MEDITWIN: using digital twins to develop tomorrow’s personalized medicine
How can the use of virtual twins improve the quality of care, making healthcare safer and more accessible for all? This is the mission of MEDITWIN, a consortium of 7 Instituts Hospitalo-Universitaires (IHUs) including IHU ICAN, from Nantes University Hospital, Inria, associated startups and Dassault Systèmes, announced on Monday, December 11, 2023 in the presence of French President Emmanuel Macron..
Thanks to personalized virtual twins of organs, metabolism and cancerous tumors, this innovative project will make it possible to diagnose the risk of cardiovascular disease for high-risk patients, and to help specialized physicians choose treatments for effective patient follow-up.
The MEDITWIN initiative will be developed over 5 years, from 2024 to 2029. The partners’ investment in this project will be financially supported by the French government as part of France 2030.
What medical need does MEDITWIN meet?
“Digital twins open up the prospect of a new form of precision and preventive medicine for cardiometabolic diseases, by establishing for each individual his or her future risk of developing cardiovascular disease, based on risk factors such as his or her genomic signature. Such a project requires a change of scale in research, which has now been achieved thanks to the project led by Dassault Systèmes, with all the MEDITWIN partners on board.”
Prof. Stéphane Hatem, General Director of the ICAN IHU and Director of UMR 1166 Cardiovascular and Metabolic Diseases
Cardiometabolic diseases, also known as cardiovascular-metabolic diseases, refer to a group of interconnected disorders affecting the heart and metabolic system. They mainly include: cardiovascular diseases affecting the heart and blood vessels (coronary heart disease, hypertension…) and metabolic disorders (type 2 diabetes, obesity, hypercholesterolemia, steatotic liver disease – MASH-(NASH)).
Cardiovascular disease is the world’s leading cause of death, accounting for almost 18 million deaths every year. In France, they represent the 2nd cause of death in the general population, with almost 150,000 deaths each year, and the 1st cause in women. More than 15 million people are treated in France for disease, cardiovascular risk or diabetes, at an annual cost of over 17 billion euros.
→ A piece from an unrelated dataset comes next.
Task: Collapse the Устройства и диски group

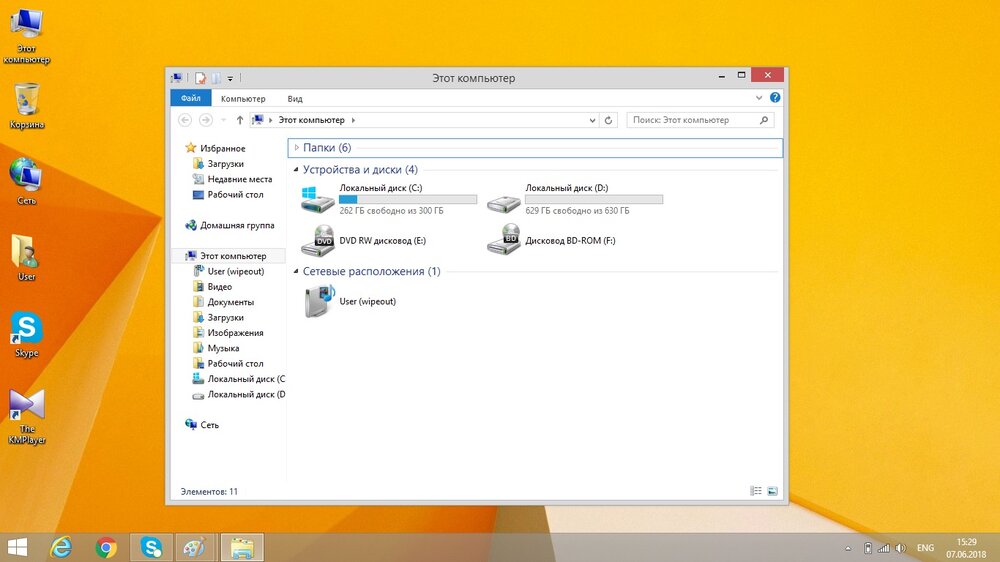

To date, all symptomatic and asymptomatic patients at risk are assessed for cardiovascular risk by their physicians.
The association between certain classic biological markers (classic lipid profile, LDL-cholesterol) and the risk of cardiovascular disease is indisputable. However, to date, the use of these markers in medical practice does not allow for fine stratification of this population.
Without predictive tools, it is difficult to individualize patient follow-up and choose the most appropriate treatments and optimal doses, while reducing the side effects associated with treatment (statins).
Technical advances not yet systematized
Scientific and biomedical research has made significant advances in this field, with plans to integrate other markers based on imaging and Omics data (metagenomics, metabolomics, lipidomics, proteomics).
Advances in imaging techniques, such as thoracic CT scans (large and small arteries), now enable non-invasive, detailed analysis of vascular damage in patients with no known cardiovascular disease.
By revealing the progression, stabilization or regression of the disease and predicting the quality of response to treatment, these new indicators become a concrete means of applying prevention and targeted therapies according to the patient’s profile and biology.
Familial hypercholesterolemia (FH) is a major cause of premature cardiovascular disease, and represents a model of accelerated pathological progression. Following the trajectory of these patients is therefore an opportunity to access risk prediction indicators within a limited timeframe.
Recent data have shown that, even in the case of familial hypercholesterolemia, the use of non-invasive coronary imaging can predict the incidence of cardiovascular events in asymptomatic subjects, with high predictive power over a follow-up of less than 3 years.
However, these techniques are not fully integrated into decision-making algorithms, and their use in clinical practice is not systematized.
Using virtual twins for a better treatment strategy
With this use case for virtual twins, the MEDITWIN consortium’s ambition is to develop a personalized predisposition diagnostic service for cardiovascular disease, and to select the best treatment strategies, while integrating the patient’s environment, such as gut microbiota and nutrition.
The predictions of such twins in terms of trajectories and their improvement could support the practitioner in the management of the patient, and also make more tangible the patient’s future in the absence of intervention in order to improve adherence to treatment. This will make it possible to measure the impact of proposed solutions in terms of reducing the number of patients with cardiovascular events (coronary, cerebrovascular, arterial…).
The benefits will be felt by patients, who will benefit from care tailored to their individual risk and directly linked to the progress of their disease, and by practitioners, who will be able to take advantage of tools for the early identification and management of chronic diseases.
MEDITWIN will therefore enable a digital twin model to be established to monitor the individualized cardiovascular risk of patients with familial hypercholesterolemia, thanks to a selection of relevant biomarkers.
Digital twins will help to clarify the cause-and-effect relationship between micro and macro-circulation in a healthy cardiovascular system, so that we can better understand the pathophysiological mechanisms of aging, hypertension, diabetes and other conditions.